Task to complete. Retype all of the data that follows, line for line.

Stored data.
***
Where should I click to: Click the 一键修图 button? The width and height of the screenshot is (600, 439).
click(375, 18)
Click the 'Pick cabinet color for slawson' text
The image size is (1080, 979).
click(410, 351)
***
Problem solution.
Where should I click to: Click the 一键修图 button? The width and height of the screenshot is (600, 439).
click(375, 18)
Click the 'Pick cabinet color for slawson' text
The image size is (1080, 979).
click(410, 351)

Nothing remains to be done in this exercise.